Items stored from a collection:
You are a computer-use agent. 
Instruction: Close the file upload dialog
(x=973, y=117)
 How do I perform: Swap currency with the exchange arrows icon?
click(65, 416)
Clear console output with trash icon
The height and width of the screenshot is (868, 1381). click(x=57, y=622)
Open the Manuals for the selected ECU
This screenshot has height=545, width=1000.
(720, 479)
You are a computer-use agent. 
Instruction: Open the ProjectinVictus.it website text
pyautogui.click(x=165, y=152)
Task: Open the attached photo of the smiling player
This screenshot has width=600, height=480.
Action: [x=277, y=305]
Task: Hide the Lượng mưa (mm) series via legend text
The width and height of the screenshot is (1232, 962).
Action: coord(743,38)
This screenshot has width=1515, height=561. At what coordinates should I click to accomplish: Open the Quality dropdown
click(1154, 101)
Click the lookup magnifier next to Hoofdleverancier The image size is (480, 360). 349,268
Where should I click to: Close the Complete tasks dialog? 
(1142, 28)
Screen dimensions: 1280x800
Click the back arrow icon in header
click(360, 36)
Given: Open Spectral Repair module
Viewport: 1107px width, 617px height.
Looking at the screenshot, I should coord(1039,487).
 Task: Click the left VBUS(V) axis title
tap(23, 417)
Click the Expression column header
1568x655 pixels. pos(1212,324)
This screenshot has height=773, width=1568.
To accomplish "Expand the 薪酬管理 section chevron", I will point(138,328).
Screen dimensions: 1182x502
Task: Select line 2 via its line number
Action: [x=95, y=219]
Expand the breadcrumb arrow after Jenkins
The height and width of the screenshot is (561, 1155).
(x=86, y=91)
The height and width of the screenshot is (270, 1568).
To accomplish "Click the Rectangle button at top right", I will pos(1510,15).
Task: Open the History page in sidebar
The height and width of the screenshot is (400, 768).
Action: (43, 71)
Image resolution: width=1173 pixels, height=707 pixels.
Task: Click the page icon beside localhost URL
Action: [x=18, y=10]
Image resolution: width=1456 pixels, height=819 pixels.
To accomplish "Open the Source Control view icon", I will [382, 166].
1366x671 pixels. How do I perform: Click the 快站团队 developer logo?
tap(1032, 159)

# Work to be completed
Please reproduce the records without any change, beginning at their first line and stopping after the line that contains "Action: coord(743,38)".

# Solution
You are a computer-use agent. 
Instruction: Close the file upload dialog
(x=973, y=117)
 How do I perform: Swap currency with the exchange arrows icon?
click(65, 416)
Clear console output with trash icon
The height and width of the screenshot is (868, 1381). click(x=57, y=622)
Open the Manuals for the selected ECU
This screenshot has height=545, width=1000.
(720, 479)
You are a computer-use agent. 
Instruction: Open the ProjectinVictus.it website text
pyautogui.click(x=165, y=152)
Task: Open the attached photo of the smiling player
This screenshot has width=600, height=480.
Action: [x=277, y=305]
Task: Hide the Lượng mưa (mm) series via legend text
The width and height of the screenshot is (1232, 962).
Action: coord(743,38)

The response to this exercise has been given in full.